Jeudi également, le ministère des Affaires étrangères de l’Autorité palestinienne, basée à Ramallah, a accusé des colons sionistes d’avoir incendié la mosquée Hajja Hamida à Dayr Istiya, dans le nord de la Cisjordanie. Un photographe sur place a vu des murs noircis, des corans brûlés et des graffitis sur un mur de la mosquée. « Cela viole, et de façon flagrante, le caractère sacré des lieux de culte et reflète le racisme profond des colons qui agissent en se plaçant sous la protection du gouvernement de l’occupation », a déclaré dans un communiqué le ministère. L’armée sioniste a déclaré que des forces de sécurité avaient été dépêchées sur les lieux après avoir reçu « des informations et des images […] concernant des suspects ayant incendié une mosquée et tagué des graffitis ». Les soldats sionistes prétendent n’avoir identifié aucun suspect sur place, et condamne « toute forme de violence ».
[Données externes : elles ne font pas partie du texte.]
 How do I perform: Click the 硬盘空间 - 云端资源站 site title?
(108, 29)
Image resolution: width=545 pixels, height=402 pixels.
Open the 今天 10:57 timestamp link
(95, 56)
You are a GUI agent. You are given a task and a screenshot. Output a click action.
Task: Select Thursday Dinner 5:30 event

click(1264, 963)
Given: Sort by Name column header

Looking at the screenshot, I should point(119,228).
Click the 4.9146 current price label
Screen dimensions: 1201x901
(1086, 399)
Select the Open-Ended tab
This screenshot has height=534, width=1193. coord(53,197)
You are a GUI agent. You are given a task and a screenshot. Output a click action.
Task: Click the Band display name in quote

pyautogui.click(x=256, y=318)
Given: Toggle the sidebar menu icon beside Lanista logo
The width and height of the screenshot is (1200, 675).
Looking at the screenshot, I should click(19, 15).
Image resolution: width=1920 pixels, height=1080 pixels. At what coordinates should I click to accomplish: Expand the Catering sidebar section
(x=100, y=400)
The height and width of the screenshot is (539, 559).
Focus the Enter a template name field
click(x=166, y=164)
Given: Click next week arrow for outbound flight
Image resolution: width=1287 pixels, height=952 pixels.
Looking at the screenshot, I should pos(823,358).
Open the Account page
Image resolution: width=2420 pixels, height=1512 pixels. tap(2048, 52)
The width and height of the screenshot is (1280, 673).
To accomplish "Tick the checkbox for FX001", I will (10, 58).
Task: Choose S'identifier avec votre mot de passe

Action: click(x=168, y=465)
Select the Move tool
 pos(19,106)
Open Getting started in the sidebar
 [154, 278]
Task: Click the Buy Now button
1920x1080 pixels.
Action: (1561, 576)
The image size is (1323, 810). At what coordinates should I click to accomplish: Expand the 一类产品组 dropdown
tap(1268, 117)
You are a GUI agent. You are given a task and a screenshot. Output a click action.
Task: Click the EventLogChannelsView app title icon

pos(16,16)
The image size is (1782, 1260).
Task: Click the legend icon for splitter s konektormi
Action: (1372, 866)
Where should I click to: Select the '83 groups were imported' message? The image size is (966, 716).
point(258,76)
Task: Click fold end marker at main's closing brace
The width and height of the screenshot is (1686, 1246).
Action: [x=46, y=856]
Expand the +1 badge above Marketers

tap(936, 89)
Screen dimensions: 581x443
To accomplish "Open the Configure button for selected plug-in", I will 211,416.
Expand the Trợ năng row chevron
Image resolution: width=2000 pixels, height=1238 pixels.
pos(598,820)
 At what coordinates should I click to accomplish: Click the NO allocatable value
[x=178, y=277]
Un « schéma de violences extrémistes »
Le secrétaire général de l’ONU, Antonio Guterres, a condamné l’attaque de la mosquée, jugeant « que de tels actes de violence et de profanation de lieux de culte sont inacceptables », a déclaré son porte-parole, Stéphane Dujarric, dénonçant « un schéma de croissance de violences extrémistes qui attisent les tensions et doivent cesser immédiatement ». La veille, le lieutenant général Eyal Zamir, chef d’état-major de l’armée sioniste avait affirmé vouloir mettre fin aux attaques commises par des colons juifs en Cisjordanie, territoire palestinien où vivent désormais plus de 500.000 sionistes dans des colonies que l’ONU juge illégales au regard du droit international, au milieu de quelque 3 millions de Palestiniens.
« L’armée ne tolérera pas de comportements criminels de la part d’une petite minorité qui ternit l’image d’une population respectueuse des lois », a déclaré le général Zamir, alors que nombre de témoignages accusent les soldats sionistes de rester passifs face à la violence de ces colons.
Ces dernières semaines, les attaques attribuées à des colons, jeunes, et de plus en plus violents et organisés, se sont multipliées en Cisjordanie, visant des Palestiniens mais aussi des militants israéliens ou étrangers contre la colonisation, des journalistes, et parfois des soldats. Les violences ont explosé dans ce territoire depuis le début de la guerre de Gaza déclenchée par l’attaque sanglante du mouvement palestinien Hamas le 7 octobre 2023 sur le sud des territoires occupés par l’entité sioniste. Elles n’ont pas cessé, loin de là, avec la trêve fragile en vigueur dans la bande de Gaza depuis le 10 octobre.
Au moins 1.005 Palestiniens, parmi lesquels de nombreux combattants, mais aussi beaucoup de civils, y ont été tués par des soldats ou des colons sionistes, selon un décompte à partir de données de l’Autorité palestinienne. Dans le même temps, selon des données officielles sionistes, au moins 36 sionistes, parmi lesquels des civils et des soldats sionistes, y ont été tués dans des attaques palestiniennes ou lors de raids militaires sionistes.